AWS Announces Knowledge Graph Service for AI Agents
AWS announced a new suite of services for AI agents at AWS Summit NYC in 2025. The core service, "AWS Context," automatically builds knowledge graphs from existing enterprise data and continuously improves accuracy based on agent usage history. The general availability of Amazon S3 Annotations and a preview of new AWS Glue Data Catalog features were also released simultaneously.

Amazon's cloud service AWS announced three new services to build a "context layer" that enables AI agents to leverage enterprise data. The announcement was made at AWS Summit NYC held in New York, with the core service "AWS Context," the general availability of "Amazon S3 Annotations," and a preview of the Skill Asset feature in "AWS Glue Data Catalog" all released simultaneously.
A context layer is a mechanism positioned between the large volume of data an enterprise possesses and AI agents, enabling agents to understand "what they should reference." Until now, there was no standard service in this domain, requiring each enterprise to implement custom solutions. AWS adopted an approach that automatically learns from agent usage patterns to address this challenge.
AWS Context is a service that automatically builds knowledge graphs from existing enterprise data. A knowledge graph organizes the relationships between data points like a map, automatically inferring information such as what data exists in which tables and what relationships exist between data sources. Swami Sivasubramanian, Vice President of Agentic AI at AWS, explained, "As agents continue to use the service, they learn which data sources produce accurate results, and the knowledge graph itself improves automatically."
Data administrators can verify the inferred relationships through the AWS Management Console, assign business definitions and usage rules, and then reflect them in the production environment. Access permission management leverages AWS's existing IAM and Lake Formation mechanisms, enabling tracking of who accessed which data. Metadata is stored in Amazon S3 in Apache Iceberg format, allowing reference from standard engines like Athena and Redshift, with a design that avoids dependency on AWS-proprietary APIs.
Amazon S3 Annotations, announced alongside these services, is a service that allows business meaning and supplementary information to be directly attached to individual files in storage.

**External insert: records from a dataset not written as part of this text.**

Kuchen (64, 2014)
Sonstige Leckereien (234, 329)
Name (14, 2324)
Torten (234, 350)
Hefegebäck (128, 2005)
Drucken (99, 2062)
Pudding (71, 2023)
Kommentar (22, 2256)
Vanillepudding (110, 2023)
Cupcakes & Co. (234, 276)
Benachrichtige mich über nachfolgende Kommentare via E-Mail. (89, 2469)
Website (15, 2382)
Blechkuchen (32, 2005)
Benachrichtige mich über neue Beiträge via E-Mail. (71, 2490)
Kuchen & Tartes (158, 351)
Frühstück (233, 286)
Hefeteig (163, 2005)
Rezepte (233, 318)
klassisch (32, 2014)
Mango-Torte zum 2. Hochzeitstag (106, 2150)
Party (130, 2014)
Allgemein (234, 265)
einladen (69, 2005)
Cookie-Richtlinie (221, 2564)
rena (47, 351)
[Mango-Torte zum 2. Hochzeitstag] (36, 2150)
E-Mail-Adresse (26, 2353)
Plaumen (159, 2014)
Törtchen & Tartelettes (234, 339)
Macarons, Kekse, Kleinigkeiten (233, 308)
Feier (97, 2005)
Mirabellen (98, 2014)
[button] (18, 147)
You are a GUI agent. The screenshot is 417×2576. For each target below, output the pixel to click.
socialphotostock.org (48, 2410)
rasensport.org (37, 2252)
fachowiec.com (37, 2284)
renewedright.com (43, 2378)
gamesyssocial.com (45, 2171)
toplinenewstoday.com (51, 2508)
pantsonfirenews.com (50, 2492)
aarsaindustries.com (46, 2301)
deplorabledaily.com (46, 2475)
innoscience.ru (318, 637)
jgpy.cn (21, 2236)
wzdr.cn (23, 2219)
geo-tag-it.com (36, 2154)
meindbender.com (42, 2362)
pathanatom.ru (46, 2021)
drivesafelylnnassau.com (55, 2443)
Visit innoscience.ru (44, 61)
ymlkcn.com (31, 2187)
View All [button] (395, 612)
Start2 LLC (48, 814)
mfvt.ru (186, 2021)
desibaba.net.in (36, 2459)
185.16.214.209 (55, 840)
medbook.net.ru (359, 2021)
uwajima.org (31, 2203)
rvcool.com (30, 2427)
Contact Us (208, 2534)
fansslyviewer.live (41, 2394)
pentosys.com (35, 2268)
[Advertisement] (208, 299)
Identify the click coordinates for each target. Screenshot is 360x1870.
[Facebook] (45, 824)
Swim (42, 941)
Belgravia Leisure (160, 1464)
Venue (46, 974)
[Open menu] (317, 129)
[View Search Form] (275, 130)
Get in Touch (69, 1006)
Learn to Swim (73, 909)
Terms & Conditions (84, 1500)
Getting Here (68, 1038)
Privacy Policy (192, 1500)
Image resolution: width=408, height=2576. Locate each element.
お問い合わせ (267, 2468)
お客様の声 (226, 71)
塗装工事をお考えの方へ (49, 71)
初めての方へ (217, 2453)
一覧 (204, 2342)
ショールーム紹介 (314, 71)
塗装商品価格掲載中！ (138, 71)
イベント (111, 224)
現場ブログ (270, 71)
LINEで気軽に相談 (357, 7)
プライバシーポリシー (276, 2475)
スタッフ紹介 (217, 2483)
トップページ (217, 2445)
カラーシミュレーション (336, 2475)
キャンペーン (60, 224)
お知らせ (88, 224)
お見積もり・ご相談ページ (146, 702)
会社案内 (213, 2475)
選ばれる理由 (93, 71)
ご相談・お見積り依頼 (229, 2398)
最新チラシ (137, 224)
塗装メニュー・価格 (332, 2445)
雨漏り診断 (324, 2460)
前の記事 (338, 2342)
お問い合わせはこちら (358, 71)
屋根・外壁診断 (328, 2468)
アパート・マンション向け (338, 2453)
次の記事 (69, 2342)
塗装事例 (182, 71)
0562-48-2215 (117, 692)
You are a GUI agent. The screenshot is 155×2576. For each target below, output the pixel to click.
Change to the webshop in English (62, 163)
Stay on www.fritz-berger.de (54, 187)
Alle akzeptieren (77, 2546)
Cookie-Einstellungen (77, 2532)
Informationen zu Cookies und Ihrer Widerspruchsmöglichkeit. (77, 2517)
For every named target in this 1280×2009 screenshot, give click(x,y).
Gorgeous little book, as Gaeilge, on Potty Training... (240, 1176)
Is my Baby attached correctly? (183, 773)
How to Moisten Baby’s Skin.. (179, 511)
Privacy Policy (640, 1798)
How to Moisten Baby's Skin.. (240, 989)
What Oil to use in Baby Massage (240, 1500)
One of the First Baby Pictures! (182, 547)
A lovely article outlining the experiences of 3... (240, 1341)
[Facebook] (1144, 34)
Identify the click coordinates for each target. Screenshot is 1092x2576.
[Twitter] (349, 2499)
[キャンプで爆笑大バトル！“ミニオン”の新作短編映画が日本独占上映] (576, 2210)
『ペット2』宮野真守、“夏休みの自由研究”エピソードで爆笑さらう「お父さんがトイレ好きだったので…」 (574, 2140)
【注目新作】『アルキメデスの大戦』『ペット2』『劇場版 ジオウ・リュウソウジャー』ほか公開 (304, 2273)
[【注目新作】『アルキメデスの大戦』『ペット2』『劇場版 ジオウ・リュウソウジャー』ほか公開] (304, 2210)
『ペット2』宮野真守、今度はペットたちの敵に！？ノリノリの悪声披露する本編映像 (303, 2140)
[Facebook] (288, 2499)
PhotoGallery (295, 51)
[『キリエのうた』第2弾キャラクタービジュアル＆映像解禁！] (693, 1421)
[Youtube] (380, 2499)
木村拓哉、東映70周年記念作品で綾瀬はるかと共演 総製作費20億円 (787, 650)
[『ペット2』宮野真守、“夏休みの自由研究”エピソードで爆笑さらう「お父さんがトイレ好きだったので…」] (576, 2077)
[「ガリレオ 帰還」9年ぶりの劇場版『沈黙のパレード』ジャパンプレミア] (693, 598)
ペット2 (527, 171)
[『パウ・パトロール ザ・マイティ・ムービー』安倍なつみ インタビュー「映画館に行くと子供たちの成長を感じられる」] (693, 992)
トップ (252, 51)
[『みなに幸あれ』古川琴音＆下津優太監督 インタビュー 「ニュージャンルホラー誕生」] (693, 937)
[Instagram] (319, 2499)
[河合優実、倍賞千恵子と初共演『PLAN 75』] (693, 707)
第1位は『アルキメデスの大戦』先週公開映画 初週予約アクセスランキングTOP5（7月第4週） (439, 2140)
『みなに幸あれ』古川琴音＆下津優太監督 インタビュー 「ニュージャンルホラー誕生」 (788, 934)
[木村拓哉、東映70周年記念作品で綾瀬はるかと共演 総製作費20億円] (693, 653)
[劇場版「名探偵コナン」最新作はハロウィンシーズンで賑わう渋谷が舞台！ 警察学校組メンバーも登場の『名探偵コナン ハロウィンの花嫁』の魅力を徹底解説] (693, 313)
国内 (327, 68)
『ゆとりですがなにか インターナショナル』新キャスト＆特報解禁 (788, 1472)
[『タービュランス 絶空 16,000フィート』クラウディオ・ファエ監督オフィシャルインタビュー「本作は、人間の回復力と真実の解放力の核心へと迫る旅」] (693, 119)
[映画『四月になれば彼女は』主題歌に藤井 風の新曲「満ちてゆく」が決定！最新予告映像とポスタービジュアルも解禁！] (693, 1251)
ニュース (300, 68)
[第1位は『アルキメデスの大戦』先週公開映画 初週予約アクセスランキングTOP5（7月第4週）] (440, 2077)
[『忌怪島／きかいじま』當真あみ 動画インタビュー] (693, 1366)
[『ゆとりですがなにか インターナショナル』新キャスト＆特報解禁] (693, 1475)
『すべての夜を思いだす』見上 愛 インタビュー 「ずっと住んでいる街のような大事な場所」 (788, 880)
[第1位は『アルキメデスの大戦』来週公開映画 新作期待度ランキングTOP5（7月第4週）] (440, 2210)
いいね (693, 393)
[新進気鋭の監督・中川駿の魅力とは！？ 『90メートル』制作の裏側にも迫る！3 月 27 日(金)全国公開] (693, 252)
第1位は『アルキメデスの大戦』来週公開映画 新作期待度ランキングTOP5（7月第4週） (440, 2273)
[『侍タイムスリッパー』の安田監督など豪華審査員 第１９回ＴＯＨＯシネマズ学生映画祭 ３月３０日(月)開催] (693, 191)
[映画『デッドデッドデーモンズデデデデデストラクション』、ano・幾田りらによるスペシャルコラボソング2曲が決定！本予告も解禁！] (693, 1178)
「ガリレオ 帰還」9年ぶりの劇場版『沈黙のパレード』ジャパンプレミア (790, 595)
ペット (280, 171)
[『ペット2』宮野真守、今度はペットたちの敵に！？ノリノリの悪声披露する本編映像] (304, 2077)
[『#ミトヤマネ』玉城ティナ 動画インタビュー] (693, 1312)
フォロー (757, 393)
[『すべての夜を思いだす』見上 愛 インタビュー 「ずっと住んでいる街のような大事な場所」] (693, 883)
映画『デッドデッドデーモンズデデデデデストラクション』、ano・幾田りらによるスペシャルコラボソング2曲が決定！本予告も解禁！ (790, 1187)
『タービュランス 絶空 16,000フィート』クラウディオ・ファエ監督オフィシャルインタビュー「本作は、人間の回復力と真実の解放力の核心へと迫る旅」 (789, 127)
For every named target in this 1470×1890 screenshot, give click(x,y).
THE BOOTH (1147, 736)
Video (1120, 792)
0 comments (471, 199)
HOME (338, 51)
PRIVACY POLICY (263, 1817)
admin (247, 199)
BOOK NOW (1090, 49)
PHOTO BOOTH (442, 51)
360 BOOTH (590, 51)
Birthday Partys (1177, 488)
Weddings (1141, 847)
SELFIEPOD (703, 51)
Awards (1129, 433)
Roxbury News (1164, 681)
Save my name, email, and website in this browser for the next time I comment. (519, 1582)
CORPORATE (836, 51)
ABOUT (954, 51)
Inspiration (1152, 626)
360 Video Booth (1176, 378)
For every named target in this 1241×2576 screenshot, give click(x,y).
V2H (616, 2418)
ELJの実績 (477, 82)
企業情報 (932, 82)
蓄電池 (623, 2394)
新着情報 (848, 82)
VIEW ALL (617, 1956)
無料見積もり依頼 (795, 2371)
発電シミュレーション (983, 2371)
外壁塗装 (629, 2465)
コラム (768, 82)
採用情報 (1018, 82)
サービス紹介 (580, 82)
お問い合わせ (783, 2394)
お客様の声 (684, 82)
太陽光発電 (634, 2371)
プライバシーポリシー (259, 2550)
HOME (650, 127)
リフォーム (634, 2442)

This enables context information to be embedded at the time data is stored, leading to improved accuracy when AI agents reference it. The Skill Asset feature in AWS Glue Data Catalog is in preview stage, and details will be revealed in future announcements.
The development of context layers has become a competitive field with multiple vendors participating. AWS entered the market with a unique approach: "a graph that learns automatically from agent usage without manual data reorganization." As the adoption of agentic AI expands, how much of the cost and effort required for enterprise data management can be automated will be a critical factor determining future adoption.